** RECORDS follows **

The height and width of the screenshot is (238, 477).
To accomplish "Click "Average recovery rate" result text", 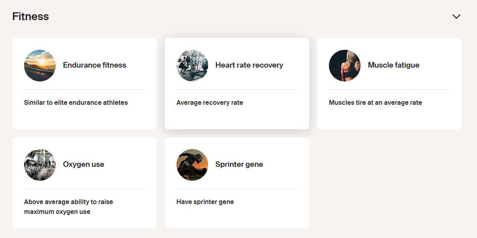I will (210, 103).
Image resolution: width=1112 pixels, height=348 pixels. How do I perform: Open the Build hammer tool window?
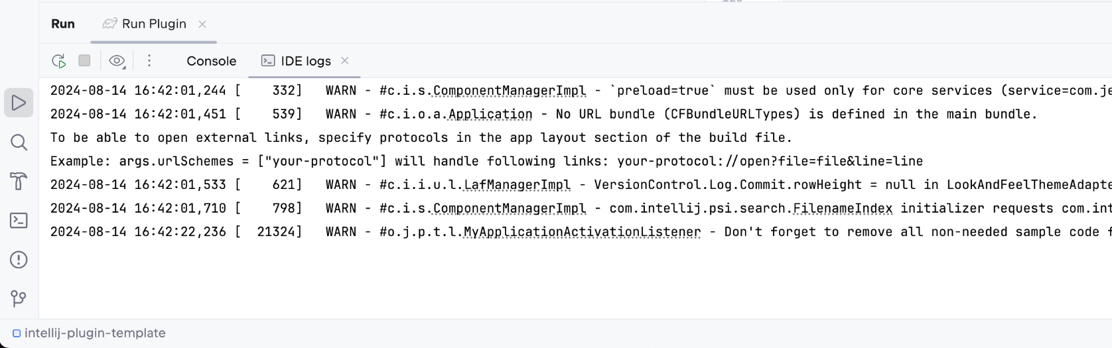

** End of RECORDS **
** RECORDS follows **

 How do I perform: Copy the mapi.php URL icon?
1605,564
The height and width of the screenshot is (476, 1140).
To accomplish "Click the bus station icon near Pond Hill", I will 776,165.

** End of RECORDS **
** RECORDS follows **

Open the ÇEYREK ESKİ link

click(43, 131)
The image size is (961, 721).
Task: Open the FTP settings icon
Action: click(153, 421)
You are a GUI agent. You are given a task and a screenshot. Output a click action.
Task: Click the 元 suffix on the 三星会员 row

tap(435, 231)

** End of RECORDS **

▶ _ASSIGNMENT_
Your reply should be one number: how many lines in the listing hold the word "screenshot".

▶ _WRITTEN REPLY_
3